* _SHORT EXERCISE_
Rewrite the lines from the first one up to and including the line with "[x=356, y=53]", substituting "How can I do" for each "How do I perform" and changing nothing else. Omit the pictures from your answer.

(Rows of pointing data)
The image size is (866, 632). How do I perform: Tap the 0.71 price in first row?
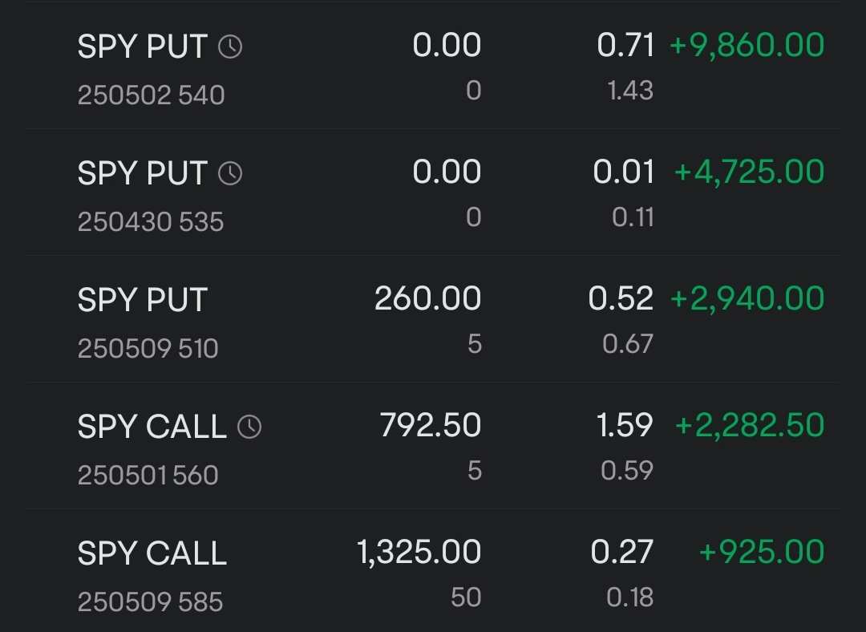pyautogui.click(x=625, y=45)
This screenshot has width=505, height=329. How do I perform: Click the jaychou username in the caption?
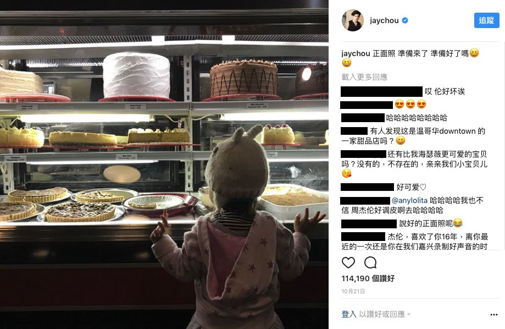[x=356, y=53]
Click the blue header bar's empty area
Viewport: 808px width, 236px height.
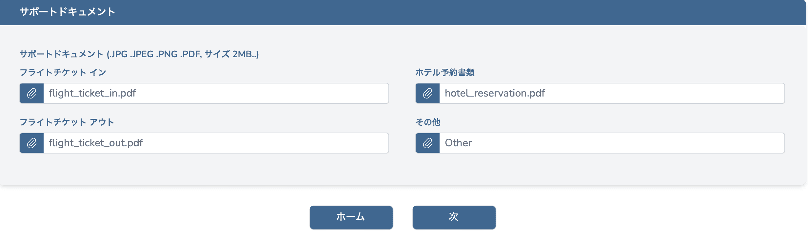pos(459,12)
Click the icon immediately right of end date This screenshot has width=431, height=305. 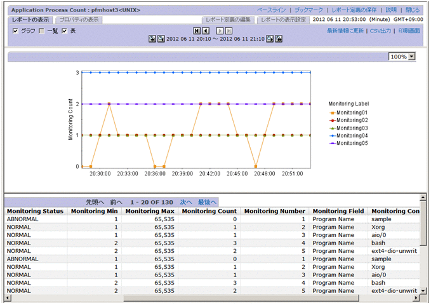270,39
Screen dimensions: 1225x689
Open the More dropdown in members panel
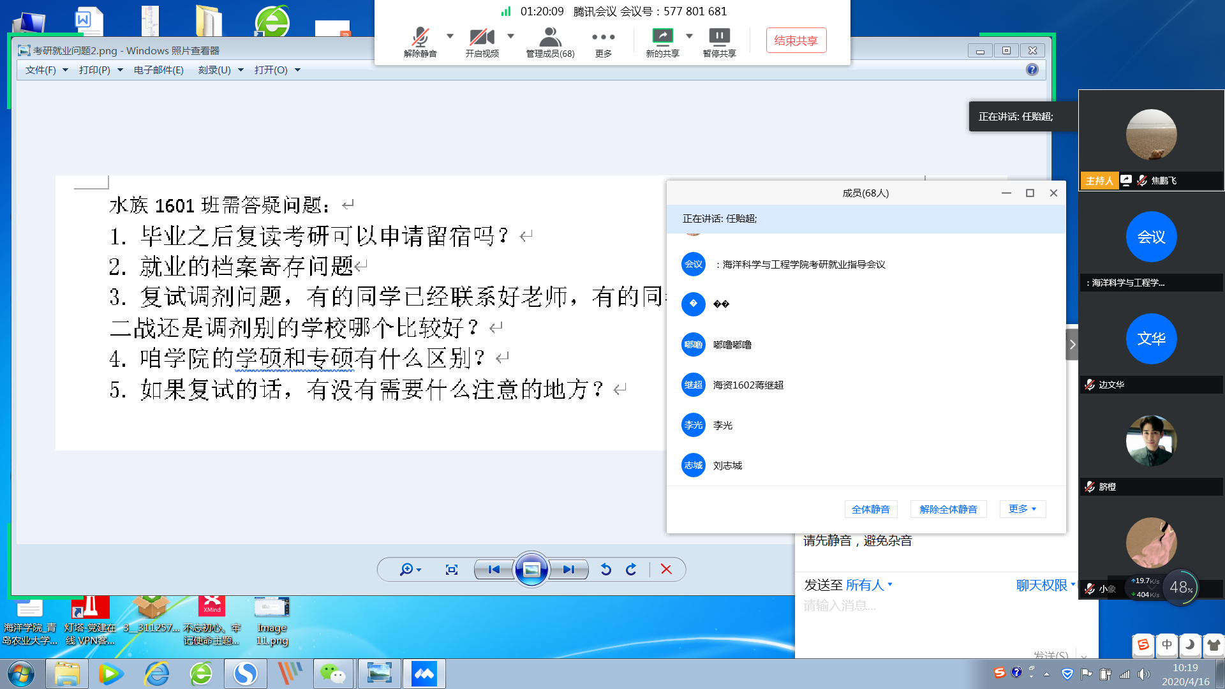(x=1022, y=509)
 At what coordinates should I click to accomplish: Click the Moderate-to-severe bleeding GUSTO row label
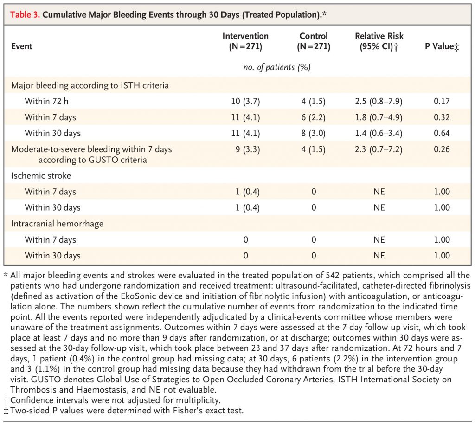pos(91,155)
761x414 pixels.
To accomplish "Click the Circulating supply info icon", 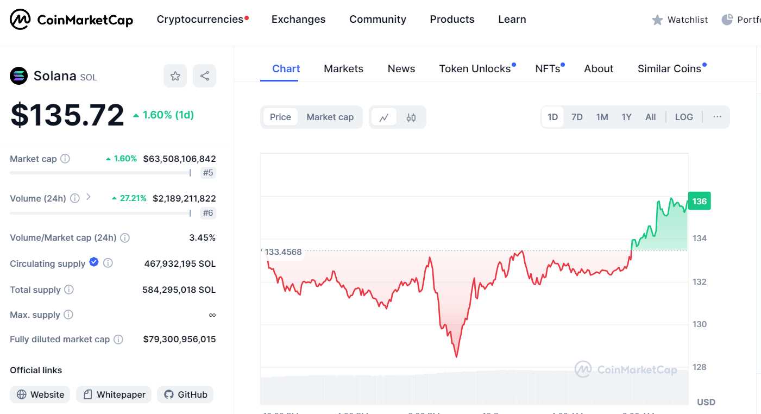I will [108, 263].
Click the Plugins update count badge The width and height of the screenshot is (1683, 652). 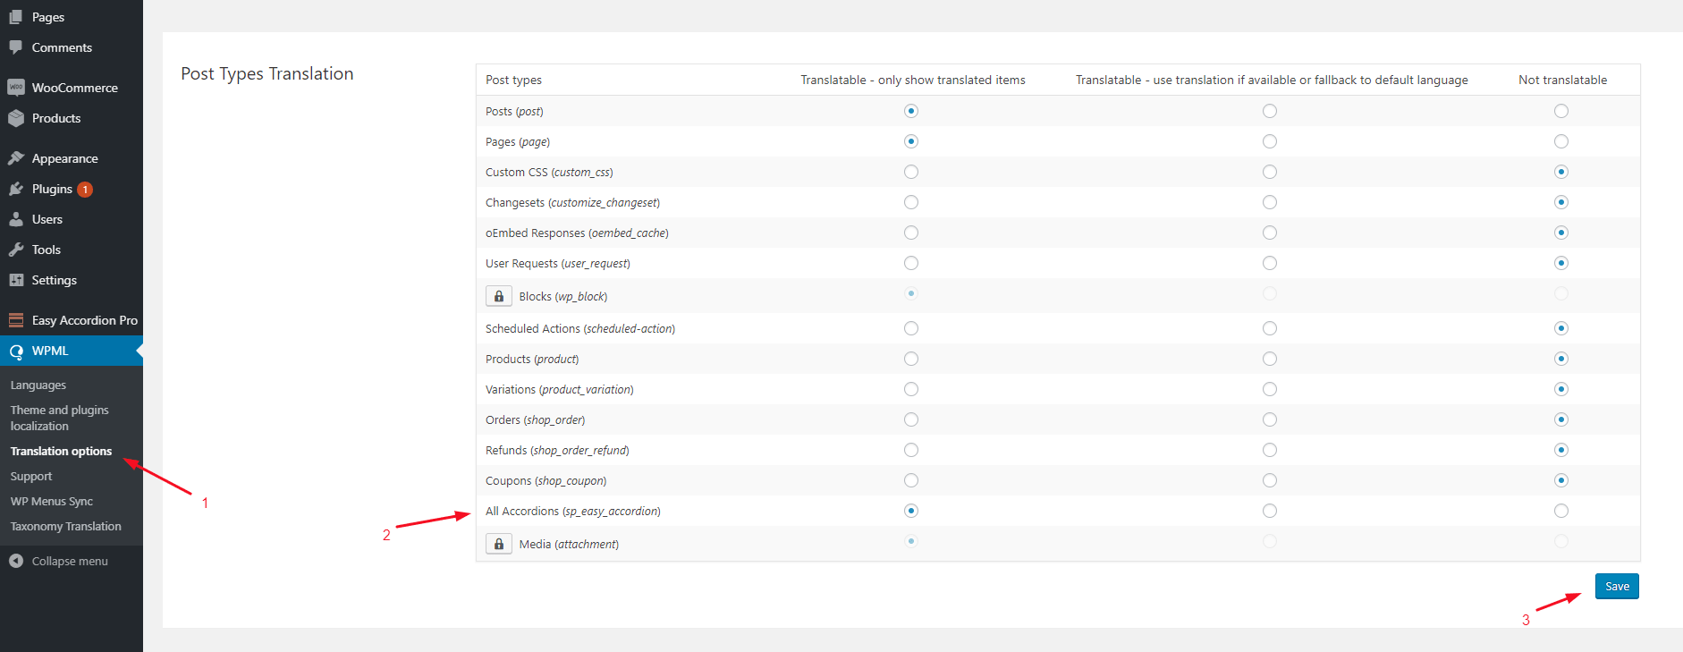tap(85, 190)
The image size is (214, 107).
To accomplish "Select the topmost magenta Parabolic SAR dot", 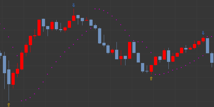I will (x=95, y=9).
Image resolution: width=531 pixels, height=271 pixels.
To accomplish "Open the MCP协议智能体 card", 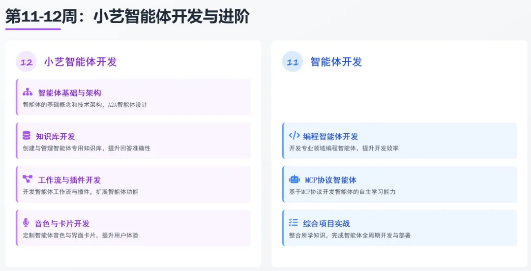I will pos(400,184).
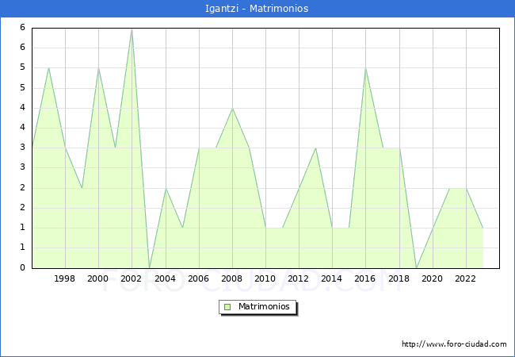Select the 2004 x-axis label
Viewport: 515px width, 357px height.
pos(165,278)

* _TASK ANSWER_
The image size is (866, 632). How can I do: Tap the 0.71 price in first row?
pyautogui.click(x=625, y=45)
This screenshot has width=505, height=329. How can I do: Click the jaychou username in the caption?
[x=356, y=53]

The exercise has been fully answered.